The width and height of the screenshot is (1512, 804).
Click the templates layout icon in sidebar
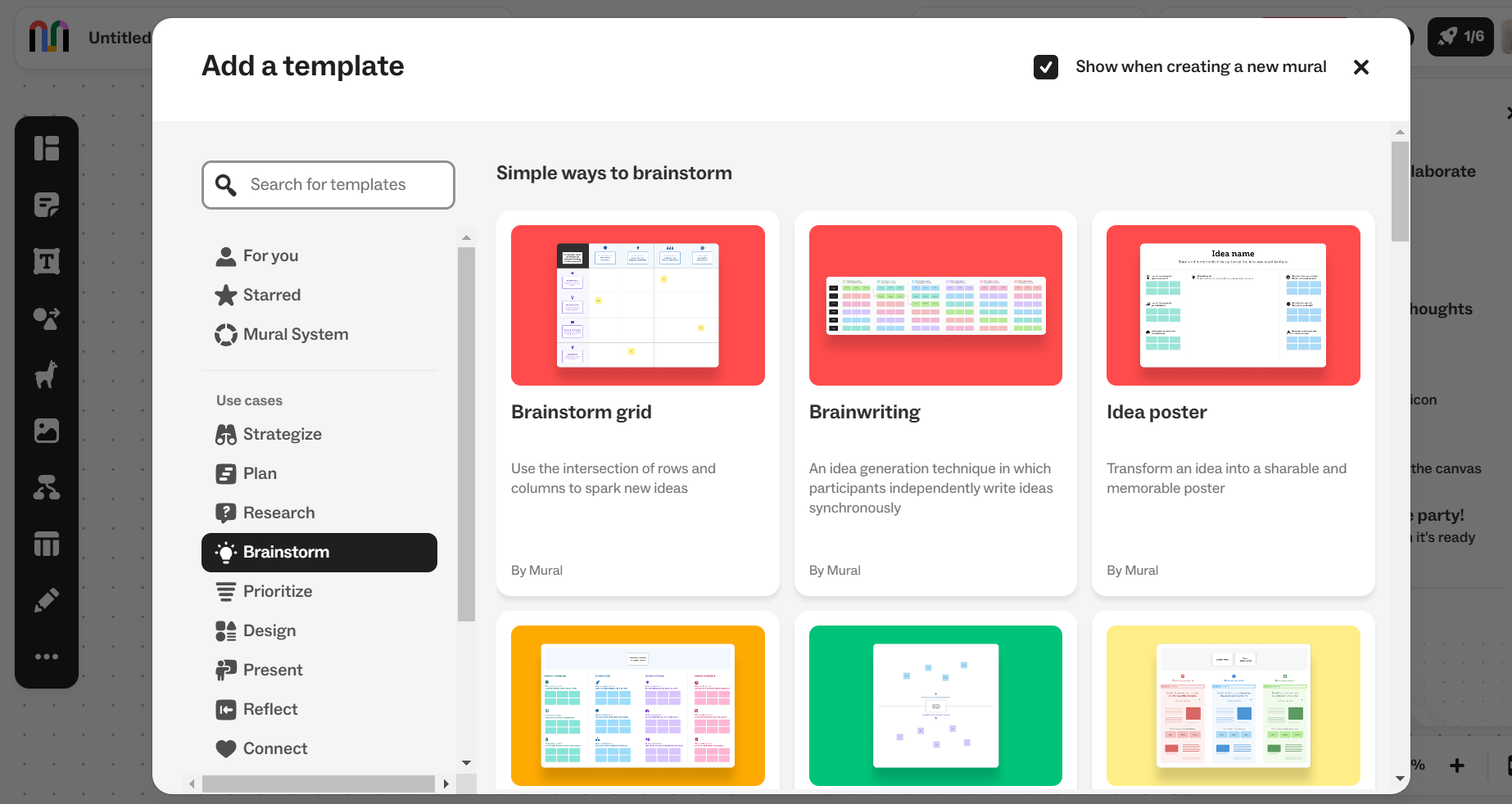(x=47, y=148)
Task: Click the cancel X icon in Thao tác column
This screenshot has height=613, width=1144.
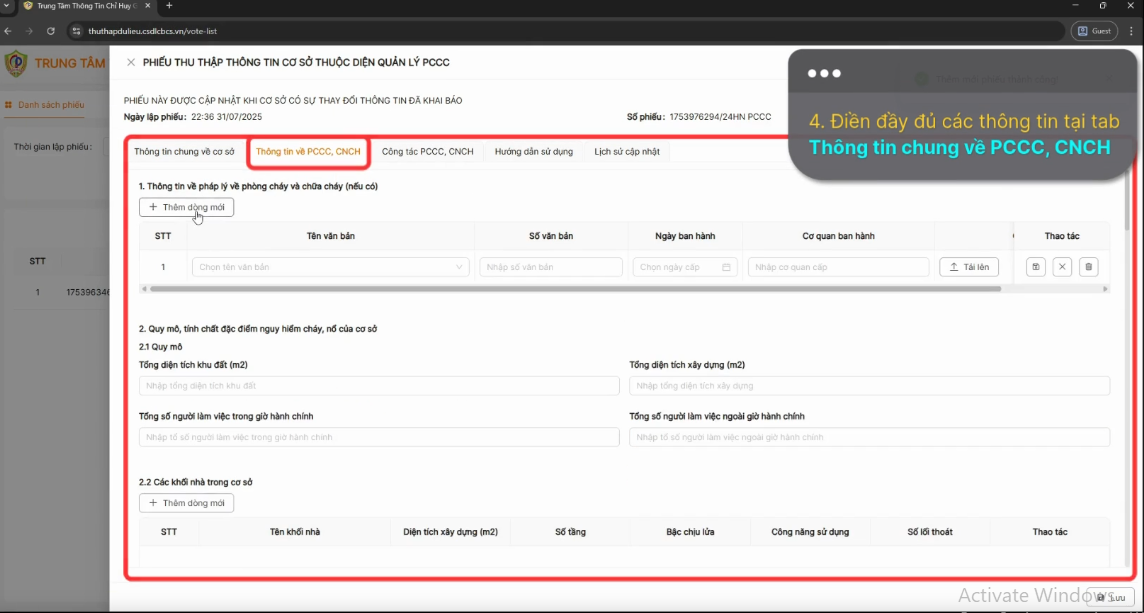Action: click(1062, 267)
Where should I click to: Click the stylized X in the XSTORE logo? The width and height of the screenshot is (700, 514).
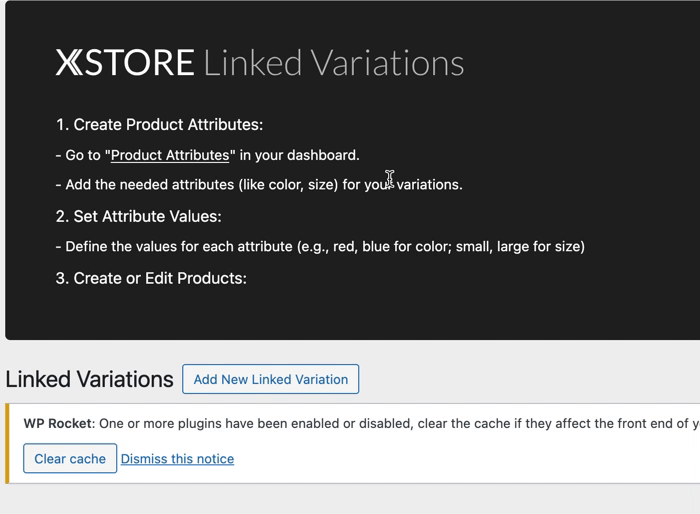pyautogui.click(x=67, y=63)
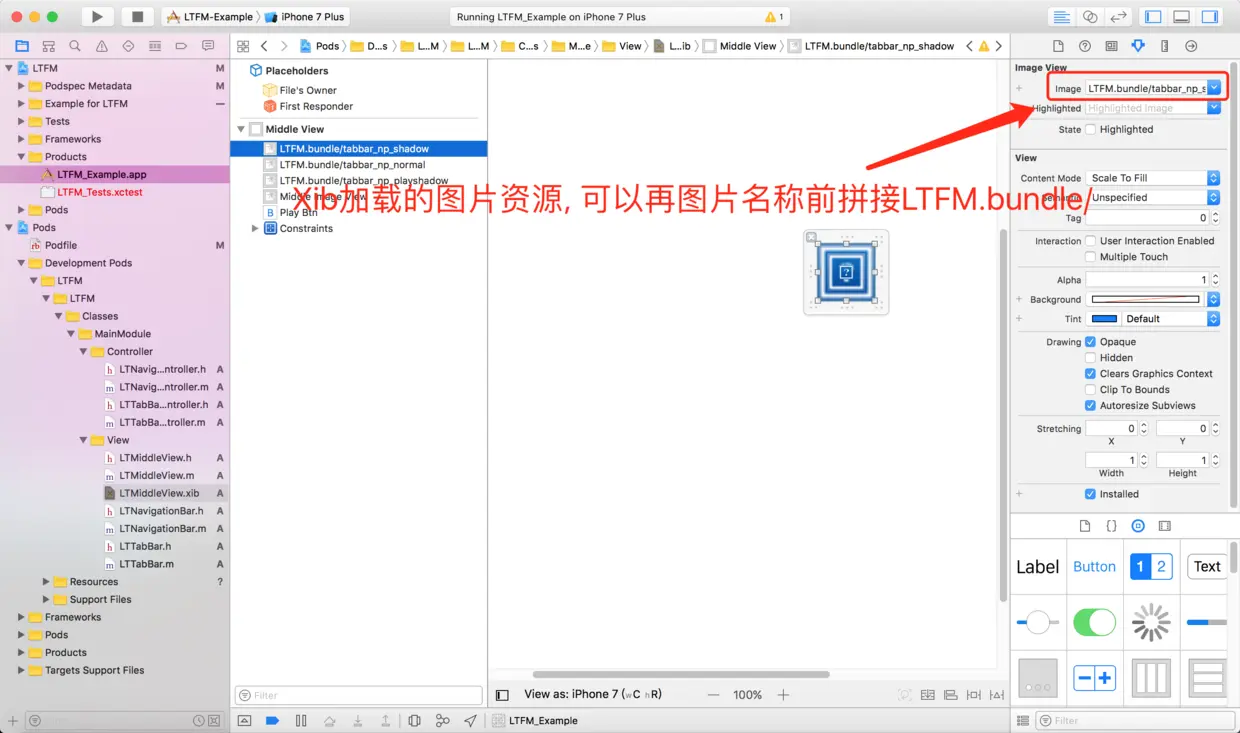Check the Hidden drawing option
The width and height of the screenshot is (1240, 733).
pyautogui.click(x=1090, y=357)
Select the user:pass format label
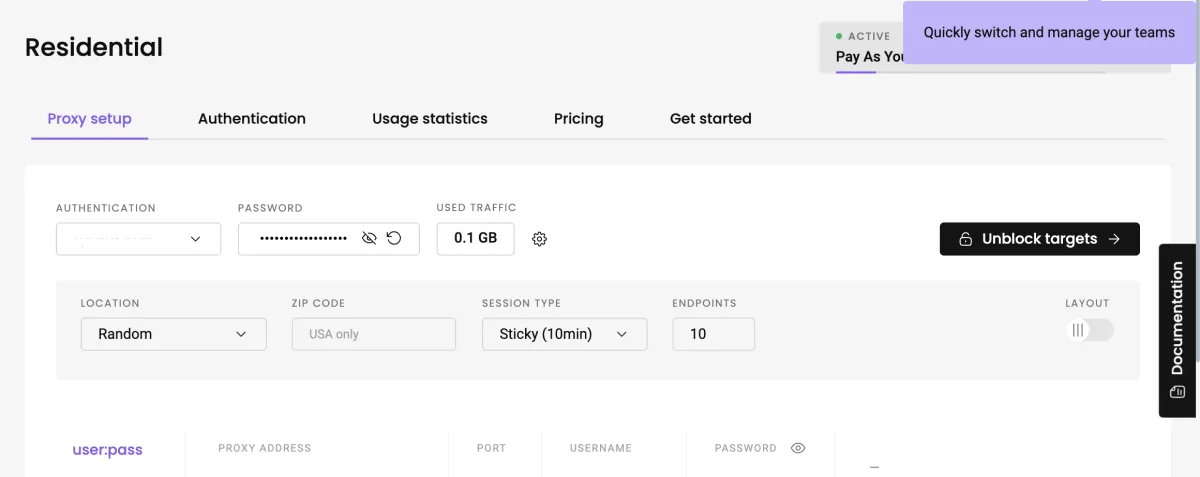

## What you will do
Without any pictures, restate word for word only the lines from the one with "This screenshot has height=613, width=1144." through the end of the listing.

## Result below
This screenshot has height=613, width=1144.
Action: click(1062, 267)
Where should I click to: Click the stylized X in the XSTORE logo? The width and height of the screenshot is (700, 514).
pyautogui.click(x=67, y=63)
Check the Hidden drawing option
The width and height of the screenshot is (1240, 733).
pyautogui.click(x=1090, y=357)
Select the user:pass format label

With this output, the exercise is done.